··· Dataset extract ···

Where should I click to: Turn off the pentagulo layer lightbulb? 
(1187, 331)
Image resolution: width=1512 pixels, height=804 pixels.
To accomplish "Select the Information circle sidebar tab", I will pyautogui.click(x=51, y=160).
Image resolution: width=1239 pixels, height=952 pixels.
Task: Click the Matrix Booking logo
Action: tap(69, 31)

···

**Work item:** Using the same words as the original, repeat the records above.

**Solution to this exercise:**
Where should I click to: Turn off the pentagulo layer lightbulb? 
(1187, 331)
Image resolution: width=1512 pixels, height=804 pixels.
To accomplish "Select the Information circle sidebar tab", I will pyautogui.click(x=51, y=160).
Image resolution: width=1239 pixels, height=952 pixels.
Task: Click the Matrix Booking logo
Action: tap(69, 31)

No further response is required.